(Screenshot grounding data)
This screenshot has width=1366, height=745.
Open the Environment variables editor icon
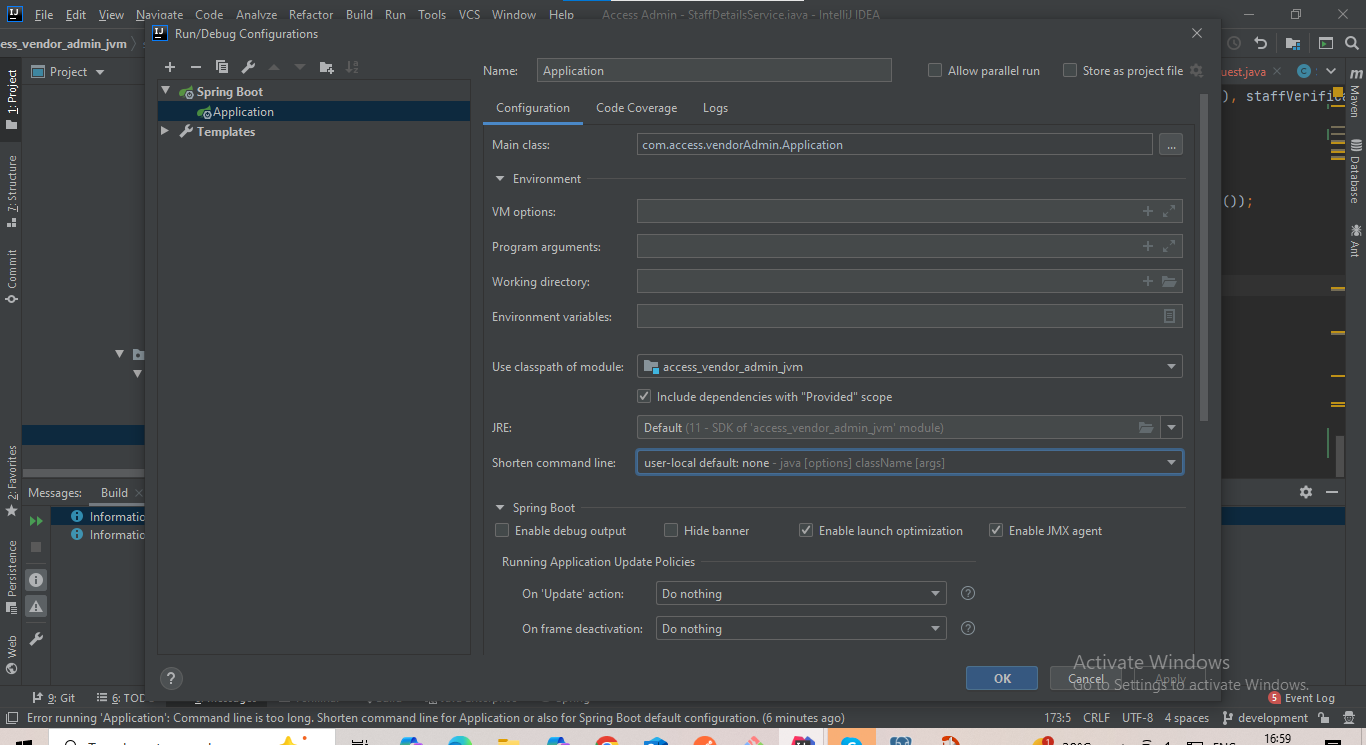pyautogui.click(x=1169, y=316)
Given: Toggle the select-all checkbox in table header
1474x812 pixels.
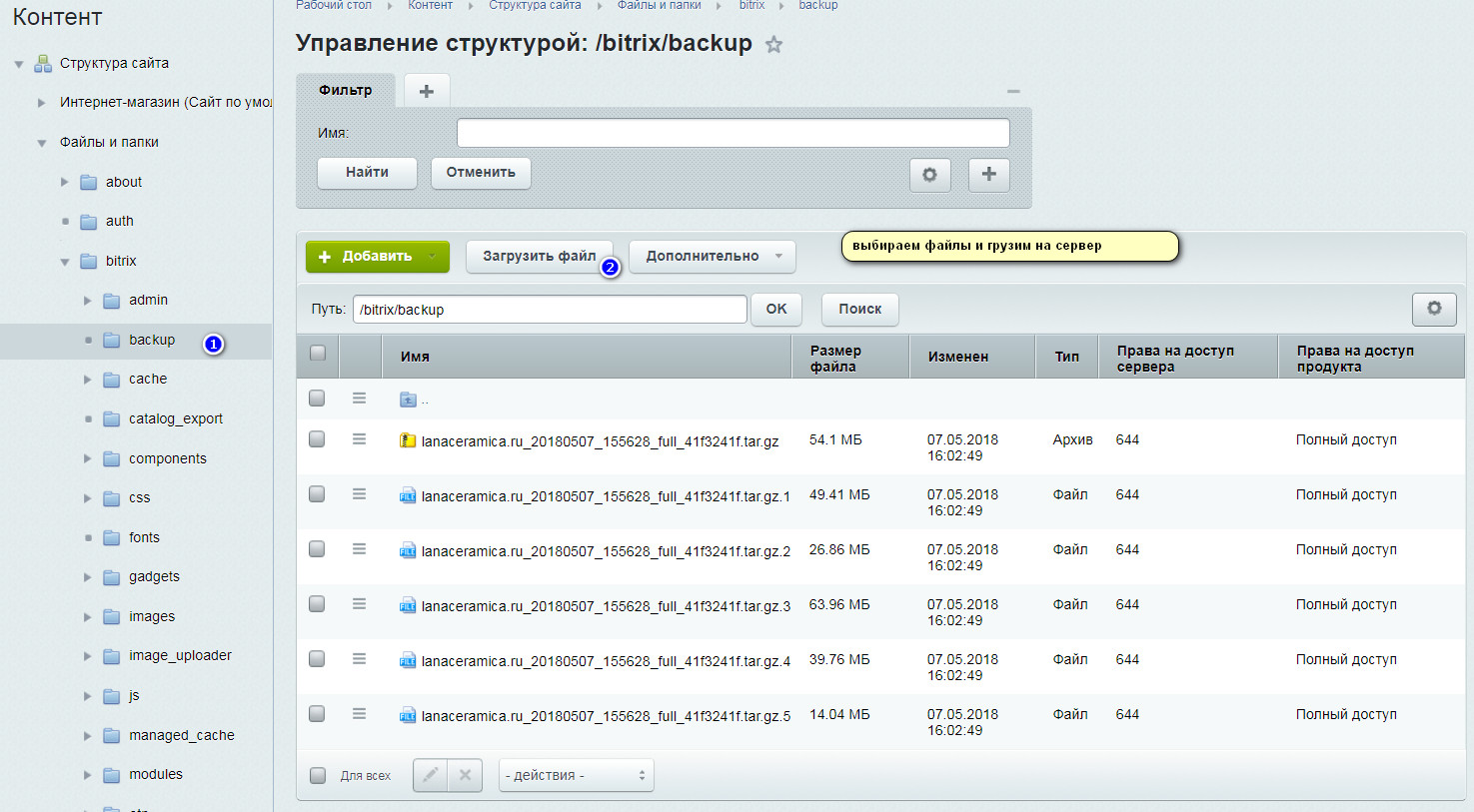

Exercise details - With the pictures omitted, reproduce the data above exactly.

Output for this task -
This screenshot has width=1366, height=745.
Open the Environment variables editor icon
pyautogui.click(x=1169, y=316)
Given: Toggle the select-all checkbox in table header
1474x812 pixels.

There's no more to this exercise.